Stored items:

---

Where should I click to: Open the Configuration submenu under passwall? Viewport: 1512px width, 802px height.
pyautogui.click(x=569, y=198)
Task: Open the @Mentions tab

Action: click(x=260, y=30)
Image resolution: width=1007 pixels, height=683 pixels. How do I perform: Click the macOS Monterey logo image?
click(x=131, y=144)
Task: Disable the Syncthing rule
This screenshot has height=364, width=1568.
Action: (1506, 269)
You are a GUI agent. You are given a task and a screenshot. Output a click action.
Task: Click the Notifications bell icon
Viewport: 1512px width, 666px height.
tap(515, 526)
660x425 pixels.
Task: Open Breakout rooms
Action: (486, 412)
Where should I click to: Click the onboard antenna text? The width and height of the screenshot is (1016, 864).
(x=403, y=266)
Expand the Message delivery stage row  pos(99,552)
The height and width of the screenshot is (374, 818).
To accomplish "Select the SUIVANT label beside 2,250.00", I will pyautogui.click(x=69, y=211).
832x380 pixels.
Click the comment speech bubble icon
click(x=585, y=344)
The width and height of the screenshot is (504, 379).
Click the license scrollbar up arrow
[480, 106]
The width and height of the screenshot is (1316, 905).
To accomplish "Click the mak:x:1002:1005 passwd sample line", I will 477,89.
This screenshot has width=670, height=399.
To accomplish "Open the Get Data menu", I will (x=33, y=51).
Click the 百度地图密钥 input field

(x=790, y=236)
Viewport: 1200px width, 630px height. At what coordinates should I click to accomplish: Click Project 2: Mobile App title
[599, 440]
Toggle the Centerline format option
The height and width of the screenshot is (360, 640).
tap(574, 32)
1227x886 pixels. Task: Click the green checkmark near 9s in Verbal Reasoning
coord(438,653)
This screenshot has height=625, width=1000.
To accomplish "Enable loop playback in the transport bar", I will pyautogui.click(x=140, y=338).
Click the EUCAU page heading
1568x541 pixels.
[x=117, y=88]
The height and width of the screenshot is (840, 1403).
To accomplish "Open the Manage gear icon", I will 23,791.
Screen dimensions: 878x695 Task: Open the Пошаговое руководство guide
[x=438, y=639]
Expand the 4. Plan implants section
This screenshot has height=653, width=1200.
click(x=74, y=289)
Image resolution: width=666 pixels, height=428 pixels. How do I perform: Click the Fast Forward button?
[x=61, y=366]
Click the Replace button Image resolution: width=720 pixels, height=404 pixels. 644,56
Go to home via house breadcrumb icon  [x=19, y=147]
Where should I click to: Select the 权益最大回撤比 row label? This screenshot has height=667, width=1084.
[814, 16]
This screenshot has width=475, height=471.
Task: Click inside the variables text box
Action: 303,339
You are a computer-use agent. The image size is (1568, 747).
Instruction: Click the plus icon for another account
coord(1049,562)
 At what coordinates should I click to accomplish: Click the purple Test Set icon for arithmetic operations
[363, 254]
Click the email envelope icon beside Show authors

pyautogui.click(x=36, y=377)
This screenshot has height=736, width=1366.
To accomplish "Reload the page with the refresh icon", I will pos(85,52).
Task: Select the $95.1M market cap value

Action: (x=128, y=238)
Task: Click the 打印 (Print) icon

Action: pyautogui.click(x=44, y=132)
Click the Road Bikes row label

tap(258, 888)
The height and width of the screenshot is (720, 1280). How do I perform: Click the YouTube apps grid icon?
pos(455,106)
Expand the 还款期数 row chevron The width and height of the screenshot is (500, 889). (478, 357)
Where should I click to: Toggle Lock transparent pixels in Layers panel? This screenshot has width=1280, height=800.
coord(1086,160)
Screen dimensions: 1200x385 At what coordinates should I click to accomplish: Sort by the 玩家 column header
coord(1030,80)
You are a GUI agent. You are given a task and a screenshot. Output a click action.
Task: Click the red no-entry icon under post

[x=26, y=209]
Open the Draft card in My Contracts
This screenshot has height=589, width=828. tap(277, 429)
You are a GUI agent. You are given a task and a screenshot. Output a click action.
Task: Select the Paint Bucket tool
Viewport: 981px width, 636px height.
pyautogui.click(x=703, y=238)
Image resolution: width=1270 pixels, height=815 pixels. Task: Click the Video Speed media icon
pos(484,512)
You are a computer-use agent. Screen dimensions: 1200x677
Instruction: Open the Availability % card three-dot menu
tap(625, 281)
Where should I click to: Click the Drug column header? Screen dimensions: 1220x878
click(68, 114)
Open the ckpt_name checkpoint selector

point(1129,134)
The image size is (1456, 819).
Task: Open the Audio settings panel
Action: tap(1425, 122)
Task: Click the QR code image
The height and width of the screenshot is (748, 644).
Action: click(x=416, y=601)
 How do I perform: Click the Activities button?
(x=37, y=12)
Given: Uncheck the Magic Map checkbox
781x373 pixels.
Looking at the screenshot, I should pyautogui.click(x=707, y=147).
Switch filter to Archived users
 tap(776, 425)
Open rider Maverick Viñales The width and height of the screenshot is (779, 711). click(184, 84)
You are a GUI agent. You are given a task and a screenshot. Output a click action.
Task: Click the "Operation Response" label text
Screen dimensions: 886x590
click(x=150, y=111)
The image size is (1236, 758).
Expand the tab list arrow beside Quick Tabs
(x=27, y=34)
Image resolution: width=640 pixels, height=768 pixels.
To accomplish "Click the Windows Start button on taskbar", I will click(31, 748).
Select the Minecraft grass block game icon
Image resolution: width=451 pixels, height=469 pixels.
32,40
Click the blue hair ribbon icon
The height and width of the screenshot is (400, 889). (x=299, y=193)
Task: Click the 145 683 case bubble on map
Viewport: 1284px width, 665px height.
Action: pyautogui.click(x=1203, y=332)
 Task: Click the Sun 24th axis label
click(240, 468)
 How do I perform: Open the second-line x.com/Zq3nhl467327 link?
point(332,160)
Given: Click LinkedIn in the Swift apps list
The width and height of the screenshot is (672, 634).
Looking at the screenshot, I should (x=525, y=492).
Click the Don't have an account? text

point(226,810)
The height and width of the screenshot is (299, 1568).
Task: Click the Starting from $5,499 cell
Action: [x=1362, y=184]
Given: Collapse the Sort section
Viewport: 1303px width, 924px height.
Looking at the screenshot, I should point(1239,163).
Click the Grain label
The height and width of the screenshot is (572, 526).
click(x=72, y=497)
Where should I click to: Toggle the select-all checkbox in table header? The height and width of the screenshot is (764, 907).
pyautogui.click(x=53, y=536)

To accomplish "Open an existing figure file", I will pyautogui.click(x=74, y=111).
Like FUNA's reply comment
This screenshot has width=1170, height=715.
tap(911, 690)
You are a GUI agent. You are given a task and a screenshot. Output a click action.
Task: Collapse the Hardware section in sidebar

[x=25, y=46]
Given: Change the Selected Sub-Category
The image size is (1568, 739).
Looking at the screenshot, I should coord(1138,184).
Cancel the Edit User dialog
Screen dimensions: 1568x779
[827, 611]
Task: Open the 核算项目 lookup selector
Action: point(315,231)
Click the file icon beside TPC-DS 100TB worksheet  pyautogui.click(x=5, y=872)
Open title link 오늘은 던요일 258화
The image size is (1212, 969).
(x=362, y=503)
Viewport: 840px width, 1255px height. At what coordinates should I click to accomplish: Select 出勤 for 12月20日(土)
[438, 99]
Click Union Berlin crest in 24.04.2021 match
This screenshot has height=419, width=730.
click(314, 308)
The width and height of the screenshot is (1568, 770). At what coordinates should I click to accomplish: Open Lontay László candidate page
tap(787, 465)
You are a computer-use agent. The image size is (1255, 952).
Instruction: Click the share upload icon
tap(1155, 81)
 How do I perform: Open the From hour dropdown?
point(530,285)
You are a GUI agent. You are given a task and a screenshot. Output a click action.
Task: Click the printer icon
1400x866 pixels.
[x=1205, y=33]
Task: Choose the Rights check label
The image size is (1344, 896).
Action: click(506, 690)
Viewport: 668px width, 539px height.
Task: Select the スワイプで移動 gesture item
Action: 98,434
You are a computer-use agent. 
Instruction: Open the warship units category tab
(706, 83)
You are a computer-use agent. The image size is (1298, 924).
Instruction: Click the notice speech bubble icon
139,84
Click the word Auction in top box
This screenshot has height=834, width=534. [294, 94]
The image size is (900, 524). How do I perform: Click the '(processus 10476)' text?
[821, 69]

---

• **Work task**
Out of the entries above, write out only the lines between the line holding "Task: Click the Sun 24th axis label" and the line holding "Given: Click LinkedIn in the Swift apps list", inclusive, each exactly as given.

• **Expected answer**
 Task: Click the Sun 24th axis label
click(240, 468)
 How do I perform: Open the second-line x.com/Zq3nhl467327 link?
point(332,160)
Given: Click LinkedIn in the Swift apps list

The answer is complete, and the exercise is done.